DARPA Meeting Looks at Biotech's Promise
"In areas such as memory enhancement, real-time health monitoring, living materials, and brain-machine interfaces, the barriers to entry are numerous, and many investors are hesitant to take a risk on an unproven idea. In pursuing its mission of gaining a deep understanding of new technologies' function and potential, DARPA eliminates many of those barriers and much of the risk," said Justin Sanchez, director of DARPA's Biological Technologies Office.
A meeting last week in Menlo Park, Calif., "lays the foundation for a new generation of biotech ventures," DARPA reported Sept. 18. DARPA's Biological Technologies Office (BTO) hosted it, and the "Biotech Startups of the Future" event focused on identifying ways to speed innovations from the lab to patients, consumers, and national security practitioners, showcasing some of BTO's current programs and research results, including work in synthetic biology, gene editing, personalized medicine, infectious disease management, and neurotechnology.
BTO brought together DARPA-funded researchers to describe their research and results, including speakers from Ecovative; Phylagen; MIT Broad Foundry for Synthetic Biology; Massachusetts General Hospital/Harvard Medical School; Seromics, Inc.; RenBio, Inc.; National Emerging Infectious Diseases Laboratories, Boston University; Emulate, Inc.; Profusa; University of California, San Francisco; University of California, Los Angeles; Starfish Prosthetics Foundation; Johns Hopkins University Applied Physics Laboratory; and Teledyne Scientific & Imaging, according to the agency's news release.
"Biotechnology is a 21st century science with the potential to transform the national security landscape and spark the industries of the future, much as aerospace engineering, materials science, microelectronics, and computer and information science shaped the late 20th century," said Justin Sanchez, director of BTO. "DARPA's work in this space has been extremely productive, but moving from technology demonstration to application and maintaining the United States' first-mover advantage requires the larger science and technology ecosystem to be involved. DARPA and its colleagues across academia, industry, and the investment community must work together to investigate, refine, and develop innovations so that they benefit society at large."

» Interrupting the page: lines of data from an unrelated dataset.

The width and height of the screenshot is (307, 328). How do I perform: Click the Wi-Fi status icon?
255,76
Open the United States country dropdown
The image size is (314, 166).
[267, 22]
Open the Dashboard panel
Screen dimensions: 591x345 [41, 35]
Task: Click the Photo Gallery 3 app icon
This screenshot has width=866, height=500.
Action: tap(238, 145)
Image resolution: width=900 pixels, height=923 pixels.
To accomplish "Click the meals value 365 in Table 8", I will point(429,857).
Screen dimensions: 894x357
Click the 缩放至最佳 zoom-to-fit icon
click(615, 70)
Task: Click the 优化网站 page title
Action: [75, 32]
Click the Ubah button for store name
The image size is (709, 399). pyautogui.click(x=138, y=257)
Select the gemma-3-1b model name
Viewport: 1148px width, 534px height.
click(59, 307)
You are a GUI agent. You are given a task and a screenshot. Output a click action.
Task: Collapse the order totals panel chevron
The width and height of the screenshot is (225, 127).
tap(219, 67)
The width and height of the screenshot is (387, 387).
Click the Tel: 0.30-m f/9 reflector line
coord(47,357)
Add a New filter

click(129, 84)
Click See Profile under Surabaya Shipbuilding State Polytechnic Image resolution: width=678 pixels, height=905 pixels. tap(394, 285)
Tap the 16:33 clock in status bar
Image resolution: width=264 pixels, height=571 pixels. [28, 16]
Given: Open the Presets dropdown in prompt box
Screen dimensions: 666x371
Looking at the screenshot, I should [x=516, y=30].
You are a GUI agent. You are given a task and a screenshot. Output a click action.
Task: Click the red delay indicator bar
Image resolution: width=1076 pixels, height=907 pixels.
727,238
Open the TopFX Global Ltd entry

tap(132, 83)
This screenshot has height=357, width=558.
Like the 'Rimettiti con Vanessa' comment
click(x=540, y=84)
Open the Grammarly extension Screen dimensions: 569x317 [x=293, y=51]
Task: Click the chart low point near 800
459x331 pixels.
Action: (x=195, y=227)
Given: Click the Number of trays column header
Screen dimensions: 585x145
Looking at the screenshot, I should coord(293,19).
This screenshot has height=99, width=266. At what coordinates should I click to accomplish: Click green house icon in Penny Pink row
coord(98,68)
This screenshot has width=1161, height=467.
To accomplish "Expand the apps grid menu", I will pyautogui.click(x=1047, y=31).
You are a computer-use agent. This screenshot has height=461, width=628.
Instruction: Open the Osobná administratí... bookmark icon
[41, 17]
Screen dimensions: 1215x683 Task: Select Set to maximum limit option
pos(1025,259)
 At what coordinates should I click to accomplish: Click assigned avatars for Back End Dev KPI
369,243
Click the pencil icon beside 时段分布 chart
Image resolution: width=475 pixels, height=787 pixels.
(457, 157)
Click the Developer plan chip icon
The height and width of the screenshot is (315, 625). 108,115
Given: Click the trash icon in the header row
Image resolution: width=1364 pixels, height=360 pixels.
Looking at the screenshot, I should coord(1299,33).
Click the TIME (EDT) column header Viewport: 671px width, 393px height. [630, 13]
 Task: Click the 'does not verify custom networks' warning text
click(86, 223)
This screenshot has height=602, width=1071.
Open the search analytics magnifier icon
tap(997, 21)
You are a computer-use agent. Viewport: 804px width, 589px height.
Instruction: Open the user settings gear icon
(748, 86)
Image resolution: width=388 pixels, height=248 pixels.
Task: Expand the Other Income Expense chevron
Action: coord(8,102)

"In areas such as memory enhancement, real-time health monitoring, living materials, and brain-machine interfaces, the barriers to entry are numerous, and many investors are hesitant to take a risk on an unproven idea. In pursuing its mission of gaining a deep understanding of new technologies' function and potential, DARPA eliminates many of those barriers and much of the risk," he added.
Talks during the event included one titled "Creating a Pandemic-free World," and the release described it as "focused on DARPA's vision of distributed healthcare that combines technology to detect pandemic outbreaks, rapidly identify and grow potent antibodies to fight infectious disease, and response tools for creating a pandemic firebreak." Another was "Immunity on Demand," which focused on developing and delivering nucleic-acid-based protections against infectious disease.
DARPA held a similar meeting in 2016.